* RECORDS PROVIDED:
** START **

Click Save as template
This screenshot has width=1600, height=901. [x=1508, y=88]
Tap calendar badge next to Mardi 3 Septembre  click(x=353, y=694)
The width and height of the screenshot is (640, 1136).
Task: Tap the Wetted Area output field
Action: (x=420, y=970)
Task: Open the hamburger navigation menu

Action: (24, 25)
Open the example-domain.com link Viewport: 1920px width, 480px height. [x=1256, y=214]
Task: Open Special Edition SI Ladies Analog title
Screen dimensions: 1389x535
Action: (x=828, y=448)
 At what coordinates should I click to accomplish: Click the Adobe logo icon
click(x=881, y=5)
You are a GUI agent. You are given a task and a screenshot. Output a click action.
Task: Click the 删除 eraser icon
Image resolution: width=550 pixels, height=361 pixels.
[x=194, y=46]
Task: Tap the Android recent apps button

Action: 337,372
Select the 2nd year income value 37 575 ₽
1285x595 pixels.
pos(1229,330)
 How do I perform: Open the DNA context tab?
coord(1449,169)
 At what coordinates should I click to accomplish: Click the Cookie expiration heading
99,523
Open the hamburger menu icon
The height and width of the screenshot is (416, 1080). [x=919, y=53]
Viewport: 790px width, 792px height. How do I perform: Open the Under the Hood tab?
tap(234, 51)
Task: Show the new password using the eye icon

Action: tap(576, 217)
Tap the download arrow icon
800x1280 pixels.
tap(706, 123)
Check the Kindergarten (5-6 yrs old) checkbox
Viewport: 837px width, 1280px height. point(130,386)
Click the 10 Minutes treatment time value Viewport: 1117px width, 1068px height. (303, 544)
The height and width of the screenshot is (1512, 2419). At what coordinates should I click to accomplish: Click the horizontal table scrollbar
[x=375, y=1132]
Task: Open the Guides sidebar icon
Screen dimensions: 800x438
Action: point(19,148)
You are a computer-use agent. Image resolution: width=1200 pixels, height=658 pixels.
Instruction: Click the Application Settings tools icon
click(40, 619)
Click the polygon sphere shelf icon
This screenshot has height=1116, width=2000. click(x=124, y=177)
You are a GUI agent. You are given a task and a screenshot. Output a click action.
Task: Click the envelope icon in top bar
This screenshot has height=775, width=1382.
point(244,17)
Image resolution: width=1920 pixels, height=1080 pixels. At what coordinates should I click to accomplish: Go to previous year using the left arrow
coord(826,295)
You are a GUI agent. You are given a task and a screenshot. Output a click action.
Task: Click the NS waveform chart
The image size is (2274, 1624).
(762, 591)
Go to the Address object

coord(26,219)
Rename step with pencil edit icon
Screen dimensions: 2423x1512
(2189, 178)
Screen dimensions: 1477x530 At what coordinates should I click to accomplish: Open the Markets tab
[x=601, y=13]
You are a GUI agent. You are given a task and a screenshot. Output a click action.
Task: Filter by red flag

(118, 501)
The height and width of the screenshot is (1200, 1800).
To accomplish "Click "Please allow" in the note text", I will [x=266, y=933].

** END **

* STATED GOAL: Please retype the stretch of the records from the line that contains "The height and width of the screenshot is (1512, 2419)." through the end of the records, keeping every character unchanged.

* COMPLETED EXERCISE:
The height and width of the screenshot is (1512, 2419). At what coordinates should I click to accomplish: Click the horizontal table scrollbar
[x=375, y=1132]
Task: Open the Guides sidebar icon
Screen dimensions: 800x438
Action: point(19,148)
You are a computer-use agent. Image resolution: width=1200 pixels, height=658 pixels.
Instruction: Click the Application Settings tools icon
click(40, 619)
Click the polygon sphere shelf icon
This screenshot has height=1116, width=2000. click(x=124, y=177)
You are a GUI agent. You are given a task and a screenshot. Output a click action.
Task: Click the envelope icon in top bar
This screenshot has height=775, width=1382.
point(244,17)
Image resolution: width=1920 pixels, height=1080 pixels. At what coordinates should I click to accomplish: Go to previous year using the left arrow
coord(826,295)
You are a GUI agent. You are given a task and a screenshot. Output a click action.
Task: Click the NS waveform chart
The image size is (2274, 1624).
(762, 591)
Go to the Address object

coord(26,219)
Rename step with pencil edit icon
Screen dimensions: 2423x1512
(2189, 178)
Screen dimensions: 1477x530 At what coordinates should I click to accomplish: Open the Markets tab
[x=601, y=13]
You are a GUI agent. You are given a task and a screenshot. Output a click action.
Task: Filter by red flag

(118, 501)
The height and width of the screenshot is (1200, 1800).
To accomplish "Click "Please allow" in the note text", I will [x=266, y=933].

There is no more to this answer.